- TASK INSTRUCTIONS
Set down word for word the part of the conflict-research article below that begins at "Since 2009, Felter" and stops after "and promote prosperity.".

- PASSAGE
■ ■ ■ ■ ■

The Empirical Studies of Conflict project focuses on the causes and characteristics of politically motivated violence.

In a project called Empirical Studies of Conflict, Stanford scholar Joe Felter tries to understand the nature of conflict in the world's most dangerous flashpoints.

Understanding the nature of violent conflict in the world's most dangerous flashpoints may help find ways to peace and stability, according to a Stanford expert.

Once a soldier, now a scholar, Joe Felter knows better than most the intrinsic meaning of war and conflict – he served on the front lines in the U.S. Special Forces in places such as Iraq, Afghanistan and the Philippines.

Today, the senior research scholar at Stanford'sCenter for International Security and Cooperation and research fellow at the Hoover Institution is on a different kind of mission: building knowledge on the subject of politically motivated conflict.

For example, how are the most casualties suffered and under what conditions? Are there patterns to why rebels are surrendering? And how do armed battles affect development and education in local communities?

Answers to these and other questions are found in the Empirical Studies of Conflict project database, which is led by Felter and Jacob Shapiro, his former Stanford political science classmate, now a professor at Princeton University. The effort focuses on insurgency, civil war and other sources of politically motivated violence worldwide. Launched last year, it currently covers the Philippines, Afghanistan, Colombia, Iraq, Northern Ireland, Mexico, the Israeli-occupied territories, Pakistan and Vietnam. The site includes geospatial and tabular data as well as thousands of documents, archives and interviews.

Since 2009, Felter has collaborated with colleagues at Princeton, the University of California, San Diego, and other institutions in developing the database. Today, they are advising policymakers and military leaders on how best to curb conflict, reduce civilian casualties and promote prosperity.

Felter's research on Filipino insurgencies, for instance, has produced significant results. The senior officials there have invited him to brief their military on battlefield trends and counterinsurgency strategy, as Felter and his colleagues have interviewed thousands of combatants as part of the project.

What do they learn about the insurgent mindset? One Islamic militant chief talked tactics with him, then revealed that his greatest tool was his men's belief that Allah was waiting for them on the other side. Others included a Roman Catholic nun who was running guns and money to help the poor and a young college freshman recruited with the promise of $40 a month to support her family.
Pathways to peace

In the case of the Philippines, Felter had access to more than 100,000 individual reports of conflict episodes dating back to 1975 and more than 13,000 interview transcripts from rebels who were captured or had surrendered over the last 30 years. That information was coded in detail and compiled as part of the Empirical Studies of Conflict Project database. The Philippines is home to some of the most protracted Muslim separatist and communist insurgencies in the world, and that is precisely why the government is interested in learning how to thwart it. Cicero
Crystal Lee, a Stanford senior and history major, has been Joe Felter’s research assistant since her freshman year.

"For me, it's kind of validating all the thousands and thousands of hours that went into all our coding," said Felter, adding that the information will help the Philippines government find ways to ease the costs and human suffering in the conflicts it faces.

■ ■ ■ ■ ■

- Screenshot and document pointing data
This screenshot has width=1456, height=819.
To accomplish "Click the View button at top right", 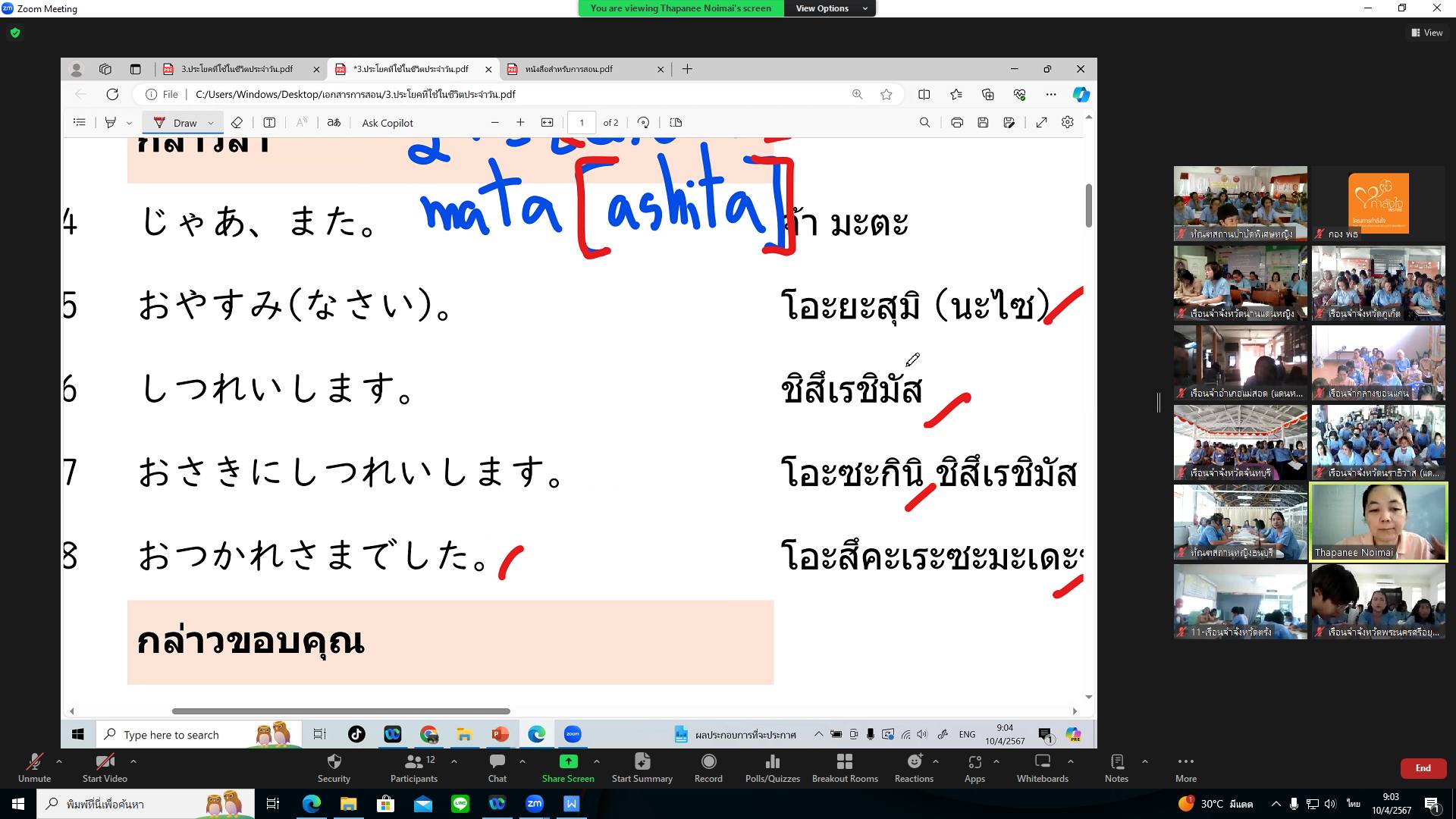I will pyautogui.click(x=1426, y=33).
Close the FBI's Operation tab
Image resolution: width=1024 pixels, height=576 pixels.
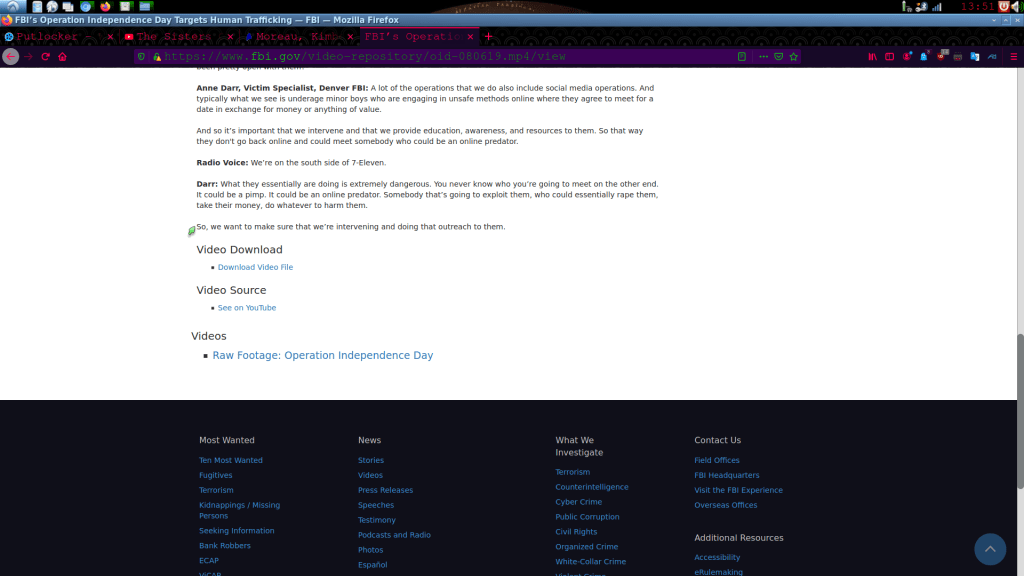(x=471, y=37)
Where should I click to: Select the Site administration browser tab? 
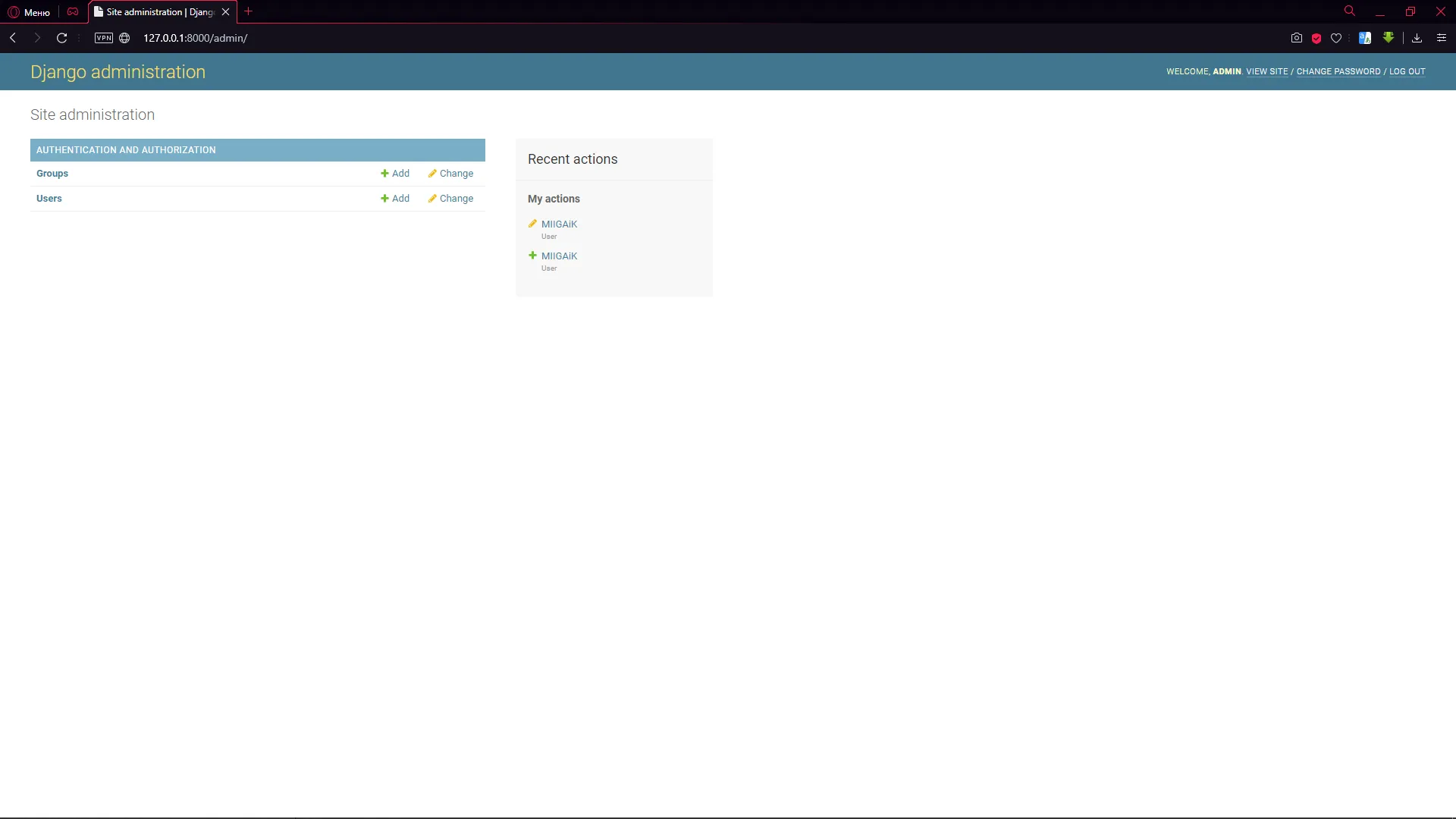159,12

■ ■ ■ ■ ■

- RESPONSE
Since 2009, Felter has collaborated with colleagues at Princeton, the University of California, San Diego, and other institutions in developing the database. Today, they are advising policymakers and military leaders on how best to curb conflict, reduce civilian casualties and promote prosperity.